Extract:
>> Begin

This Consulting Agreement (the "Agreement") is made and effective [DATE],


BETWEEN:                 [CONSULTANT NAME] (the "Consultant"), an individual with his main address
                         located at OR a company organized and existing under the laws of the
                         [State/Province] of [STATE/PROVINCE], with its head office located at:

                         [COMPLETE ADDRESS]


AND:                     [YOUR COMPANY NAME] (the "Company"), a company organized and existing
                         under the laws of the [State/Province] of [STATE/PROVINCE], with its head
                         office located at:

                         [YOUR COMPLETE ADDRESS]


In the event of a conflict in the provisions of any attachments hereto and the provisions set forth in this
Agreement, the provisions of such attachments shall govern.

In consideration of the foregoing and of the mutual promises set forth herein, and intending to be legally
bound, the parties hereto agree as follows:


1. RECITALS

        a. Consultant has expertise in the area of the Company's business and is willing to provide
           consulting services to the Company.

        b. The Company is willing to engage Consultant as an independent contractor, and not as an
           employee, on the terms and conditions set forth herein.

        c.   The Company desires to obtain the services of Consultant by means of services provided by
             Consultant’s employees dispatched by Consultant to provide services to Company hereunder
             (“Agents”), on its own behalf and on behalf of all existing and future Affiliated Companies
             (defined as any corporation or other business entity or entities that directly or indirectly
             controls, is controlled by, or is under common control with the Company), and Consultant
             desires to provide consulting services to the Company upon the following terms and
             conditions.

        d. The Company has spent significant time, effort, and money to develop certain Proprietary
           Information (as defined below), which the Company considers vital to its business and
           goodwill.

        e. The Proprietary Information will necessarily be communicated to or acquired by Consultant
           and its Agents in the course of providing consulting services to the Company, and the
           Company desires to obtain the services of Consultant, only if, in doing so, it can protect its
           Proprietary Information and goodwill.

>> End

Data lines:
>> Begin

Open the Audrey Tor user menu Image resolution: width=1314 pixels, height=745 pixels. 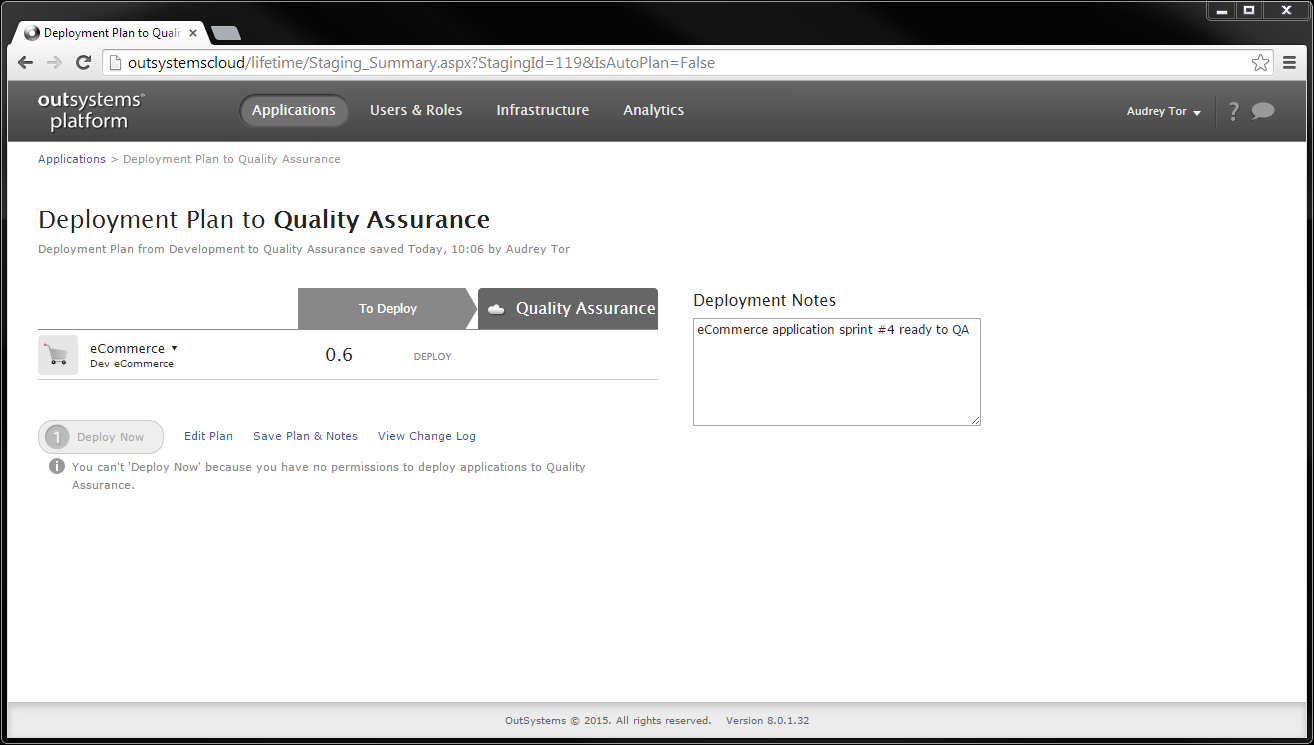(1163, 111)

>> End

Exercise goal: Write out the passage of the consulting agreement above, starting at "In the event" and ending at "attachments shall govern.".

Finished exercise:
In the event of a conflict in the provisions of any attachments hereto and the provisions set forth in this
Agreement, the provisions of such attachments shall govern.